L'appellation n'est pas des mieux appropriées, le réseau dormant ne dort guère. Fait même la fête toute la nuit. Au premier étage d'une maison devant laquelle je gare la teuf-teuf à chaque soirée organisée par le 3B. Une vingtaine de jeunes gens qui trinquent, crient, éclatent de rire, chahutent, écoutent des musiques innommables, le tout en gardant les fenêtres systématiquement ouvertes. Perso, je les trouve sympas. Leurs voisins je ne sais pas. Je les hèle depuis la rue, me confirment l'adresse, la date, et le cube ( magique ). La teuf-teuf repasse les feux rouges en sens inverse, nous tombons sur une escouade d'hôtesses en goguette qui nous livrent la clef du mystère. L'existe un Hall B !

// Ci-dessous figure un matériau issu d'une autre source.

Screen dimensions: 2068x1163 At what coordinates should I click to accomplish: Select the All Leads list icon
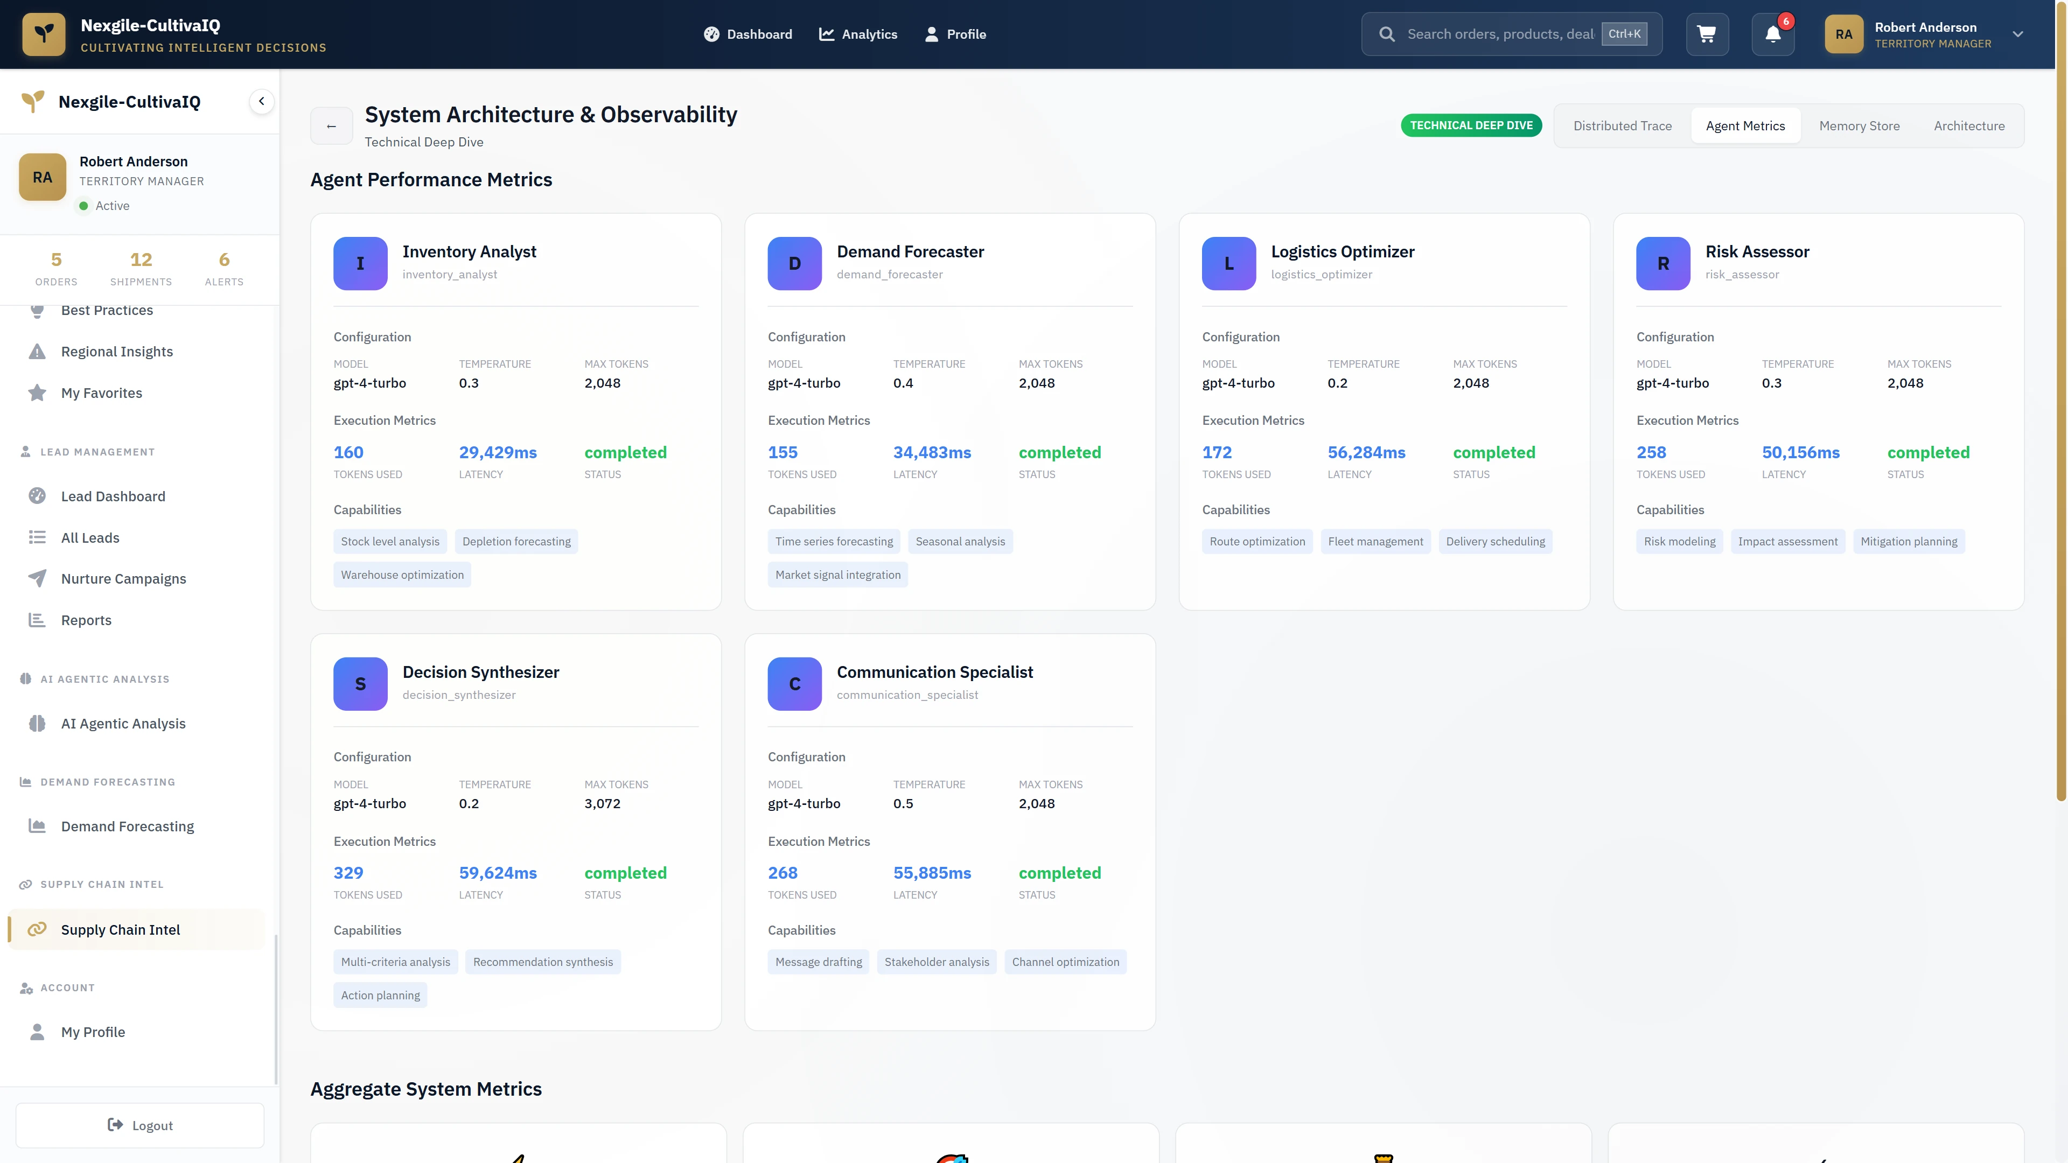(38, 537)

Nous traversons les stands tattoo en courant. Beaucoup sont fermés. Certains encore ouverts, l'accunpuncture graphique possèdes ses acharnés. Enfin nous voici devant le podium où officient les Ol' Bry. Nous retrouvons l'escouade des habitués du 3 B.

OL' BRY

Faut d'abord nous accoutumer à l'acoustique, aller chercher la voix d'Eddie tout là haut dans les structures métalliques et les briques du plafond. Et puis opérer nous-mêmes le mixage des instruments dont les vibrations sonores s'éparpillent un peu de tous les côtés. Cette ré-initialisation de l'oreille interne effectuée, l'on peut enfin s'adonner à l'écoute du concert.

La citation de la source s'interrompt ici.